Jakarta, Aktual.com – Bank Indonesia (BI) mengingatkan kembali pentingnya melakukan proses lindung nilai (hedging) bagi korporasi swasta non bank yang mau melakukan utang luar negeri (ULN).
Hal ini penting, mengingat krisis 1997-1998 salah satu penyebabnya adalah ULN korporasi swasta yang tak dikelola dengan baik atau tanpa dilakukan dengan hedging. Karena pada dasarnya, ULN itu memiliki banyak risiko.
“Kita lihat persoalan (krisis) 1997-1998 salah satunya dipicu risiko ULN yang tak dikelola dengan baik, karena persoalan global, likuiditas, harga dan overleverage swasta. Itu membuat prinsip kehati-hatian di swasta tak bisa dikelola dengan baik,” tutur Asisten Gubernur BI dan Kepala Departemen Kebijakan Ekonomi dan Moneter BI, Dodi Budi Waluyo di Gedung BI, Jakarta, Selasa (7/3).

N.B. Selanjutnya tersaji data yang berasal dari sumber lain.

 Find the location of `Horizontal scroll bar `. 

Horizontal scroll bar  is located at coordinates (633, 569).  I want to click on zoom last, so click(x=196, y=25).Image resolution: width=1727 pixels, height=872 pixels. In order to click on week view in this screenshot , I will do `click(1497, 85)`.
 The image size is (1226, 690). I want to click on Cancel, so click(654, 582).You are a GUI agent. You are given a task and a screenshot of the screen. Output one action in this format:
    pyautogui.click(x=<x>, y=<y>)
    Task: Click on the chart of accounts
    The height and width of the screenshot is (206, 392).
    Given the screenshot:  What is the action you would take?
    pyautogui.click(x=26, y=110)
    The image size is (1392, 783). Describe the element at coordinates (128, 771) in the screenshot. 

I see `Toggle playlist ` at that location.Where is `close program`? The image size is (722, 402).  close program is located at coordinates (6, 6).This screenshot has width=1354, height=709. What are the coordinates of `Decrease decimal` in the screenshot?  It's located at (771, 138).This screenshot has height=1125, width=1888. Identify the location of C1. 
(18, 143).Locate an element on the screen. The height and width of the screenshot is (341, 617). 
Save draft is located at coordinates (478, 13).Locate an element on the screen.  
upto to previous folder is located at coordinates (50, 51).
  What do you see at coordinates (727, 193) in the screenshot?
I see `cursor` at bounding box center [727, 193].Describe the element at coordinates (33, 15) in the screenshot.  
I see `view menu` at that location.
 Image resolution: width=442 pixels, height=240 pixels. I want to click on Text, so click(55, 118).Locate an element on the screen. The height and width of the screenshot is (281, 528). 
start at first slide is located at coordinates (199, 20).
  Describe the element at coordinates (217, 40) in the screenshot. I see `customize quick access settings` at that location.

Untuk itu, BI telah menerbitkan Peraturan BI No 16/21/PBI/2014 tentang Prinsip Kehati-hatian dalam Pengelolaan Utang Luar Negeri Korporasi Non Bank yang berlaku efektif pada 1 Januari 2015.
“Kondisi sebelum penerapan PBI ini memang meningkatkan ULN secara cepat dan naiknya risiko yang dihadapi oleh debitur baik di dalam atau luar negeri,” ujar dia.
Dalam rangka memitigasi risiko tersebut, BI membaagi ke dalam tiga risiko. Pertama, mitigasi risiko currencey mismatch. Dalam hal ini pentingnya lindung nilai dengan rasio antara jumlah nilai yang dilindungnilaikan dengan selisih negatif antara aset valas dan kewajiban valas.
Kedua, memitigasi risiko liquidity mismatch yaitu risiko likuidtas dengan posisi rasio antara total aset valas terhadap kewajiban valas jangka pendek.
“Ketiga, mitigasi risiko overleverage. Dalam hal ini perlu ada peringkat utang dengan peringkat minimum BB- untuk memperoleh ULN,” jelas dia.
Sejauh ini, kata dia, tingkat kepatuhan pelaporanULN sendiri meningkat setelah adanya PBI ini. Yaitu dari 85% pada triwulan III-2015 menjadi 94,7% pada triwulan III-2016.
“Dan korporasi yang telah menyampaikan laporan KPPK (Ketentuan Penerapan Prinsip Kehati-hatian) pada Triwulan III-2016 memiliki pangsa 97,2% dari total ULN korporasi non bank,” ungkap dia.
Sementara, bagi korporasi yang memiliki ULN dan mematuhi ketentuan ini, cuma sebanyak 6%. “Mereka belum melakukan hedging untuk yang kewajiban antara 3-6 bulan. Tapi kebanyakan perusahaan kecil di sektor manufaktur dan perdagangan,” tutup Dodi.